Тридцатилетняя война (1618–1648 гг.), ставшая решающей схваткой франко-лютеранской и Габсбургской коалиций, закрепила новую биполярность. Роль ведущей европейской державы перешла к Франции — наиболее мощной европейской державе, у которой были свои младшие партнеры: немецкие протестантские князья и так называемый «Восточный барьер Ришелье» в составе Швеции, Речи Посполитой и Османской империи. Им противостояла империя Габсбургов, все еще состоящая из двух частей — Испании и Священной Римской империи. Только по итогам Войны за испанское наследство (1701–1714 гг.) Испания вышла из Габсбургской системы, а в 1733 г. перешла в орбиту французского влияния. С этого времени «восточный центр» окончательно эволюционировал в «империю Габсбургов» с центром в Вене как альтернативу Франции.

Слабость «восточного центра» побудила Габсбургов присоединить к этому противостоянию новых игроков. По флангам этой системы с начала XVI в. поднимались центры, находящиеся как бы вне сформировавшейся биполярности. Самостоятельное развитие приобрела на основе Англиканской церкви Англия, объединившая Британские острова в единую державу — Великобританию.

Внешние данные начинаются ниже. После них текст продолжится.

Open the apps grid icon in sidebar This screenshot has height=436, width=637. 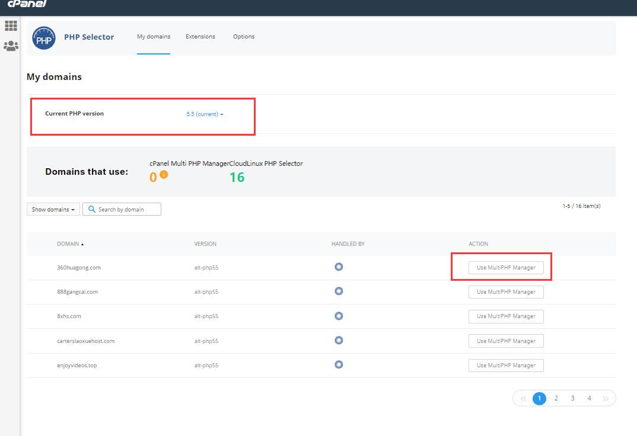[x=11, y=25]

С Востока в европейскую систему втягивалось православное Русское государство, наступавшее на Балто-Черноморскую систему. (Рискнем предположить, что этим и объясняется удивительная близость друг другу русского и английского самосознания: для континентальной Европы мы оба «не совсем европейцы» — две могущественные империи, лишь отчасти участвовавшие в жизни континентальной Европы.)

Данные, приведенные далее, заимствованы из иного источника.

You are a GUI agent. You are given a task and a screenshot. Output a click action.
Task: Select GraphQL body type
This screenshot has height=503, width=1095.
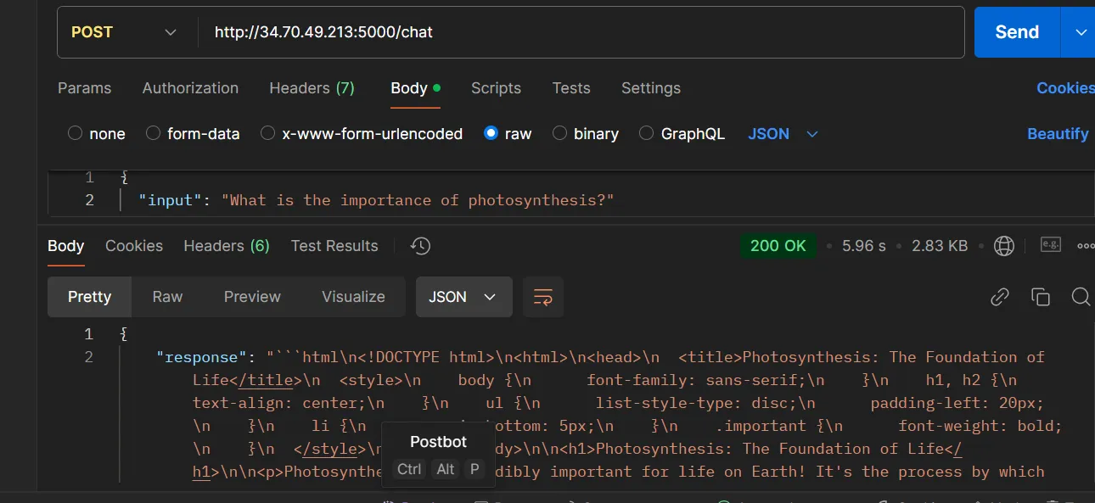point(647,133)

Франция, главный претендент на гегемонию, формально оставалась еще королевством, а не империей, хотя французские короли уже примеряли на себя «императорскую тогу». Версаль, выстроенный при Людовике XIV (1643–1715 гг.) в нарочито античном стиле, символизировал новый Олимп — «обитель богов», в данном контексте «богов Европы». Одновременно Версаль вызывал ассоциации и с виллами древнеримских императоров, словно подчеркивая, кому переходит роль «Новой Римской империи». Придворный епископ Людовика XIV Жак Бенинь Боссюэ (1627–1704 гг.) поднял на щит античную дихотомию «цивилизация — варварство», причем первую олицетворяла собой Франция («правильный» абсолютизм), а вторую — Восток («неправильный» деспотизм, где еще преобладали отсталые формы). Идеология Просвещения от Монтескье и Вольтера до Руссо, выросшая из философии Боссюэ, постулировала обращение к Античности (Греции и Риму) как «общечеловеческим» разумным началам, призванным преодолеть различие национальных культур. Это соответствовало утверждаемой просветителями идее прогресса: восприятию истории как замене отсталых политических форм прогрессивными, воплощением которых должна была стать Франция.

Французское Просвещение создало при этом и другой, «запасной» Рим. Американская революция вдохновлялась французскими идеями, потому США виделись их отцам-основателям как эксперимент: реализация просветительских идей на «пустой», «дикой» территории как бы с «чистого листа». За основу США были взяты государственные учреждения Римской республики: вовсе не случайно, что в Вашингтоне есть свой Капитолийский холм, на котором, как когда-то в Риме, заседает свой американский Сенат. Здесь должны были воплотиться мечты просветителей, позаимствованные ими в античном мире: разделение властей и равенство граждан перед законом.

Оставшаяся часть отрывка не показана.